= What you need to do =
1. In the USMLE course description below, what is the first step of the program?
2. Summarize the USMLE course description below in two sentences.
3. Pick up the USMLE course description below where it stops and write the next part.

This course is designed for medical students preparing for USMLE Step 1 and Step 2 CK who want a practical, exam-focused framework rather than passive content review. It combines high-yield science review, clinical reasoning, question-based learning, and test-taking strategy to help students improve accuracy, efficiency, and confidence.
The program begins with a baseline assessment to identify strengths, weak systems, and common reasoning errors. From there, students build a personalized study plan that aligns target score, exam timeline, and available study time. The course then moves through the major organ systems and foundational sciences in an integrated way, linking anatomy, physiology, pathology, pharmacology, microbiology, and biochemistry to the types of questions commonly tested on USMLE exams.
A major focus of the course is learning how to think through USMLE-style questions. Students practice extracting key findings from long stems, forming a problem representation, narrowing a differential diagnosis, eliminating distractors, and choosing the best next step. Case-based discussions are used throughout to connect mechanisms with diagnosis and management.
- Foundations first: cell injury, genetics, biochemistry, immunology, microbiology, pharmacology, and general pathology are reviewed with direct links to disease presentations.
- System-wise mastery: cardiovascular, respiratory, renal, gastrointestinal, endocrine, reproductive, neurology, musculoskeletal, hematology-oncology, infectious disease, psychiatry, and behavioral science are covered in a structured sequence.
- Clinical reasoning: each major section includes case-based application so students learn not just what the diagnosis is, but why competing answers are wrong.

= Supplied material =
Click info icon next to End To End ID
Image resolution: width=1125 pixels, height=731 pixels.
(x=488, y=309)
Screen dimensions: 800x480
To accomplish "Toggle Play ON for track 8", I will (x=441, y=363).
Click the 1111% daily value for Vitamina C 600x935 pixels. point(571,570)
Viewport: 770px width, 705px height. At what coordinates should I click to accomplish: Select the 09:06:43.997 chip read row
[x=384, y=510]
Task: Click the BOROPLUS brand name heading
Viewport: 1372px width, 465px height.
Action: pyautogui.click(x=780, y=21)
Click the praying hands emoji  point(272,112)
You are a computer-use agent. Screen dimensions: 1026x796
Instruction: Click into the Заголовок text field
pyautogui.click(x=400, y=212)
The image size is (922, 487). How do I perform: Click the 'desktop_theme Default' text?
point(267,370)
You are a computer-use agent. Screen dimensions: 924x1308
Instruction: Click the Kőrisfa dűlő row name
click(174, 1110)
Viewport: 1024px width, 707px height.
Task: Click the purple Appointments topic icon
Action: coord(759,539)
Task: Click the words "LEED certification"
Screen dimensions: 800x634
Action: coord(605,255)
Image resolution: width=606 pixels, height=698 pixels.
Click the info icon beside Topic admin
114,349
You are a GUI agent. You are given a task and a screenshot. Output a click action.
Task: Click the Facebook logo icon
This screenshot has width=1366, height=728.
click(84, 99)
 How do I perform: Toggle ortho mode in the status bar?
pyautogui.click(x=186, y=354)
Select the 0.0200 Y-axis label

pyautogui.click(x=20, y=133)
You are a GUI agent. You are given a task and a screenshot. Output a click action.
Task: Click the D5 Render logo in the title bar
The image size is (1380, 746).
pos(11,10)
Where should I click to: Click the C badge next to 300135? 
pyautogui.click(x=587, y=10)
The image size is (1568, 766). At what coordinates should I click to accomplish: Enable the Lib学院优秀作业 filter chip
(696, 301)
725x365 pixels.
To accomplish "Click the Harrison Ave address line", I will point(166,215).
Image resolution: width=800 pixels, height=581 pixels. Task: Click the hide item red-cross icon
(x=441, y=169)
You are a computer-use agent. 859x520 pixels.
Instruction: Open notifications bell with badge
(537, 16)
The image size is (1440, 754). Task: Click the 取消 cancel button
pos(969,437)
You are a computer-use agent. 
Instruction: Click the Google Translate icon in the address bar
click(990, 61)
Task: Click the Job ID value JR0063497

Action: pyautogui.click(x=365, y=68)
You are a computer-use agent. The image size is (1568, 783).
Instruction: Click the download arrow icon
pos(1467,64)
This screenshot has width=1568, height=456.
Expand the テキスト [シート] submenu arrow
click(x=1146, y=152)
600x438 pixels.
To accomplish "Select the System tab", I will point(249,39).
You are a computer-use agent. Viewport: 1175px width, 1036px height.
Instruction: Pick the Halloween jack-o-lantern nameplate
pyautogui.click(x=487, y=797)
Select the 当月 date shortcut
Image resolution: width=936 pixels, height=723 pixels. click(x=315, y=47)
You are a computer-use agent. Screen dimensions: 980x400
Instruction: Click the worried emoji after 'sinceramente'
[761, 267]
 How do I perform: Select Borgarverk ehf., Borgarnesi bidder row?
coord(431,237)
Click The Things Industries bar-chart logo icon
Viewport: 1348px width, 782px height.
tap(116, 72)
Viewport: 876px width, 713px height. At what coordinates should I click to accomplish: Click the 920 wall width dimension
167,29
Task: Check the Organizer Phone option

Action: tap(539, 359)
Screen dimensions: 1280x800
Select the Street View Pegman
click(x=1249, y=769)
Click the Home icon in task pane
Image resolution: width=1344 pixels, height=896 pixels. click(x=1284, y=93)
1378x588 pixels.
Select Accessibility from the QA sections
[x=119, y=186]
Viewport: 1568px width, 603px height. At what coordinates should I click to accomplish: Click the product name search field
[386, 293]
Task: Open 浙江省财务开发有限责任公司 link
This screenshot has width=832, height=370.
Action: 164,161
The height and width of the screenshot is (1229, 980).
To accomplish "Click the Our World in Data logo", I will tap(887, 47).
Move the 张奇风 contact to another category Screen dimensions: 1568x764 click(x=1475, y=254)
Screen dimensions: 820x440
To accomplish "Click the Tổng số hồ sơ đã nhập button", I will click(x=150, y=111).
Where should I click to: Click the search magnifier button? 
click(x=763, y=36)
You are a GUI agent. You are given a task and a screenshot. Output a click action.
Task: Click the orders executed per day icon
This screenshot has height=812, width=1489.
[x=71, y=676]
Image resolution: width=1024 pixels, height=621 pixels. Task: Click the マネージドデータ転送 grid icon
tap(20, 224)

= Responses for each task =
1. A baseline assessment to identify strengths, weak systems, and common reasoning errors.

2. This exam-focused course for medical students preparing for USMLE Step 1 and Step 2 CK combines high-yield science review, clinical reasoning, question-based learning, and test-taking strategy. It begins with a baseline assessment and a personalized study plan, then works through the foundational sciences and major organ systems in an integrated way while training students to reason through USMLE-style questions.

3.
- Question bank strategy: students learn how to use timed blocks, mixed review, error logs, and post-question analysis to convert practice into measurable improvement.
- Exam execution: the course addresses pacing, time management, common test-taking traps, self-assessment interpretation, revision cycles, and final-week planning.
By the end of the course, students should be able to:
- Identify and explain the high-yield concepts most frequently tested on Step 1 and Step 2 CK.
- Apply basic science principles to clinical presentations and management decisions.
- Approach USMLE-style questions with a repeatable solving framework rather than guesswork.
- Interpret laboratory data, ECGs, imaging clues, and clinical vignettes more efficiently.
- Use question banks and self-assessments strategically to guide revision.
- Follow a personalized study plan with clear goals, progress tracking, and score-oriented adjustments.
This course is especially useful for students who want targeted guidance in turning broad content review into better question performance and stronger clinical reasoning. It is built to support both foundational understanding and the applied decision-making needed to reach a target USMLE score.